Helping Second-Gen Hmong Reconnect with God


“We want to be a church that makes a difference in our community,” says Greg Rhodes, Pastor of RiverLife Church in St. Paul, Minnesota.

RiverLife is only a few years old and is primarily composed of second-generation and third-generation Hmong Americans. The Hmong are one of the ethnic groups of China and Southeast Asia that immigrated to the United States after the Vietnam War.

After attending a traditional Hmong church for many years, Pastor Greg and his wife, Pang Foua, started RiverLife in September of 2014.

They saw a need for a church that would specifically reach the children and grandchildren of first-generation Hmong immigrants, many of whom had stopped attending church.

Pastor Greg discovered that “second-gen” Hmong are looking for many of the same things in a church that their millennial peers throughout the U.S. desire. They want a church that will minister to them in their various stages of life, whether they’re young, single professionals, or couples with growing families.

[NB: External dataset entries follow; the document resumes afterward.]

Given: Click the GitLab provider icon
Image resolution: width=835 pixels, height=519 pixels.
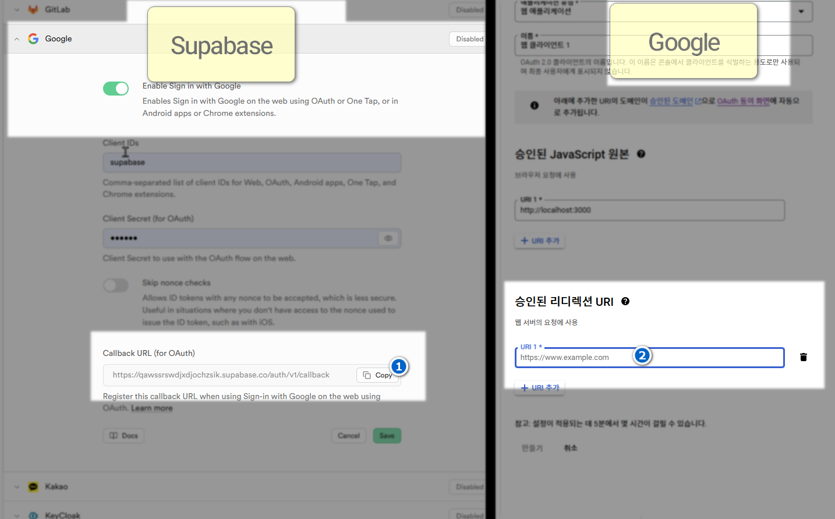Looking at the screenshot, I should point(33,9).
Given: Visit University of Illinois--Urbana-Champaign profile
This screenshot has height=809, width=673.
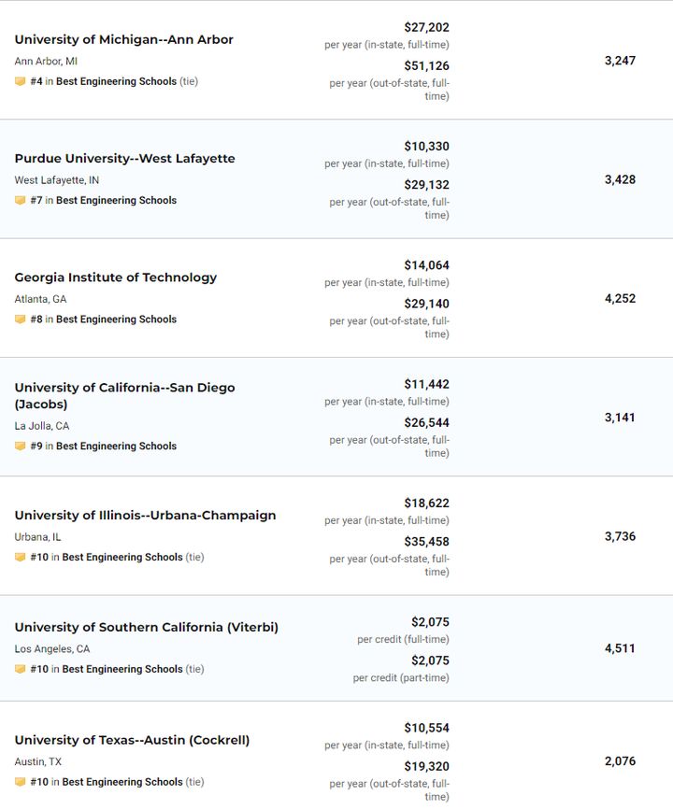Looking at the screenshot, I should (145, 516).
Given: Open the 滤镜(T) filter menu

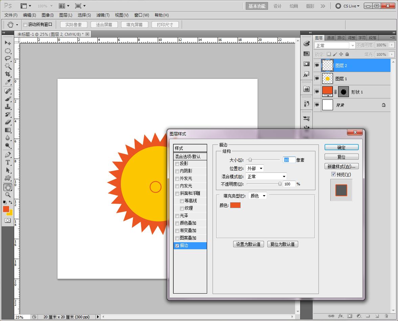Looking at the screenshot, I should tap(103, 15).
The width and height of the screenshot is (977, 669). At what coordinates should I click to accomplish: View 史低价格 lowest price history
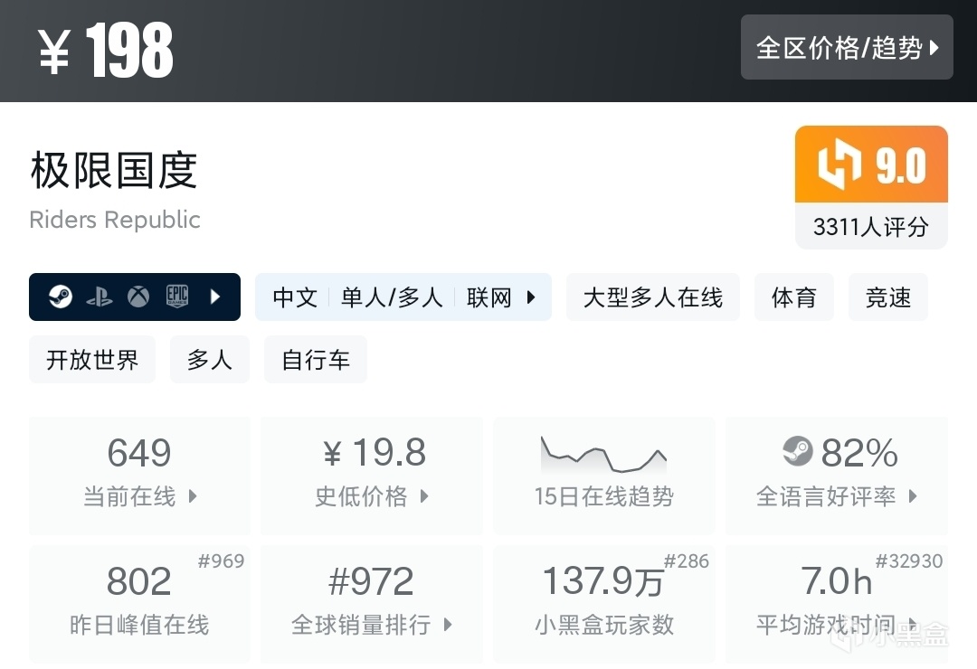(371, 474)
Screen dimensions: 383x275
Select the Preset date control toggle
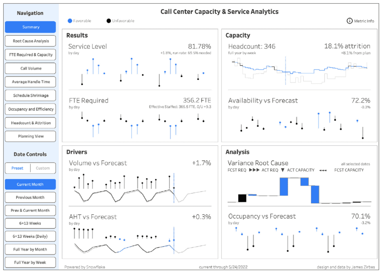tap(17, 168)
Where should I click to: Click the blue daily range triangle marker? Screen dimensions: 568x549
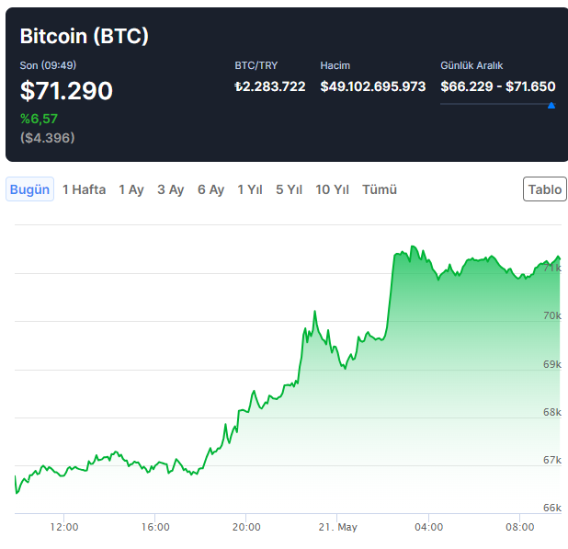click(x=551, y=106)
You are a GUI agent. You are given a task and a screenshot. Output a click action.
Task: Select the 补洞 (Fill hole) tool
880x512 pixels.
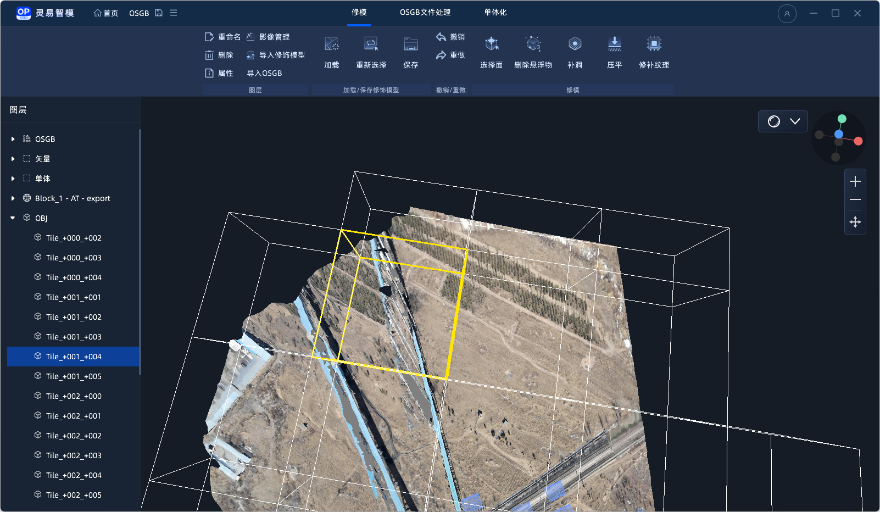(575, 44)
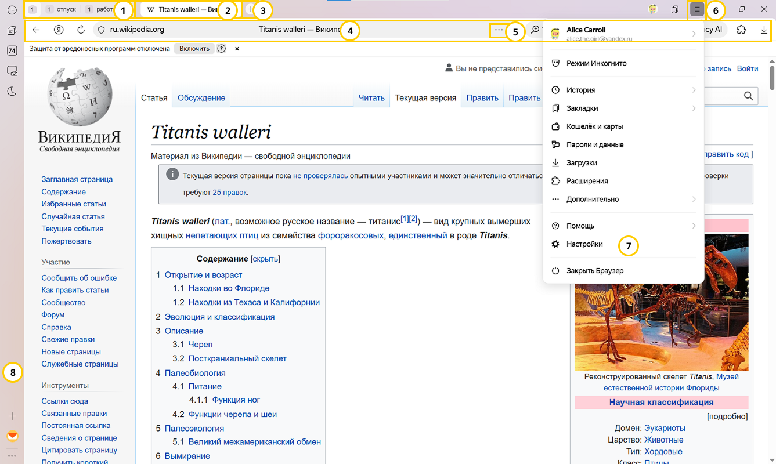Viewport: 776px width, 464px height.
Task: Enable malware protection with 'Включить' button
Action: (194, 49)
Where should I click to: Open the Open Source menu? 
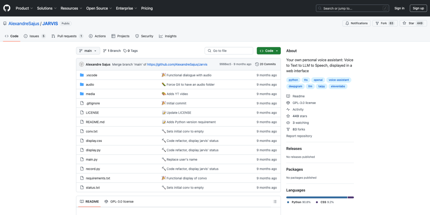pyautogui.click(x=98, y=8)
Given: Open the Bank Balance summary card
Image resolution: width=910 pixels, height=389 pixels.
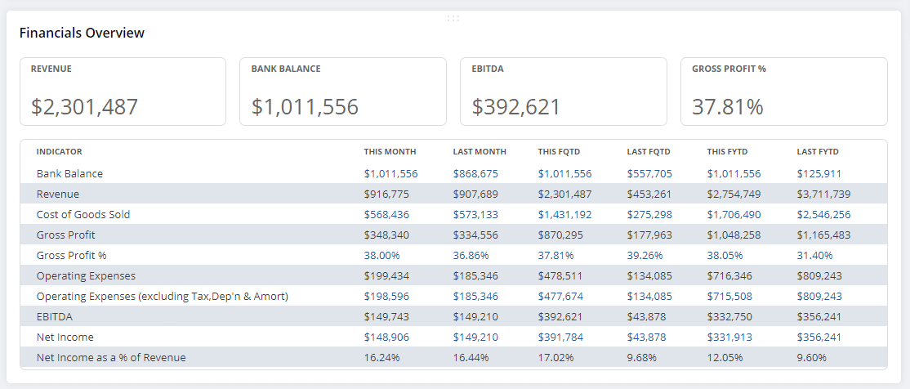Looking at the screenshot, I should click(342, 92).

They appreciate a casual, relational atmosphere and a high-tech service. At the same time, many second-gen Hmong are also looking for a church that embraces their bicultural identity as Hmong Americans.

To meet these needs, RiverLife makes space for its young adults to have influence and to start new ministries. The environment is informal—people of all dress and appearance are welcome. Every Sunday, all attendees wear nametags and are encouraged to meet new friends. The church also provides coffee and snacks.

Many of these characteristics, while now common in American churches, are new in Hmong churches. Pastor Greg says, “While we haven’t done a formal survey, we estimate about three-quarters of our folks weren’t attending church prior to RiverLife. We’ve managed by God’s grace to create a place where people feel really comfortable coming back to church.”

When RiverLife first began, it was mobile, setting up and tearing down before services each week. With the help of the North Central District and a loan from ADF, the church has been able to purchase a permanent building and make some much-needed repairs.

The new building is in the East side of St. Paul, which has one of the highest concentrations of Hmong in the Twin Cities. The loan has enabled RiverLife to make several significant renovations—replacing the new roof, repairing mold damage, installing new carpet, and lifting the outdoor concrete walkway to prevent flooding.

After moving into the permanent building, RiverLife’s attendance increased by 15 percent as people from the surrounding neighborhood started attending regularly. Prior to the move, the congregation was almost entirely Hmong, with some interracial couples. Now, about 15 percent of attendants are not Hmong.

There’s no doubt that God is perfectly capable of working in any environment. But Pastor Greg observes, “A lot of our folks are re-learning or learning for the first time how to connect with God, and our desire is to remove as many obstacles as possible.”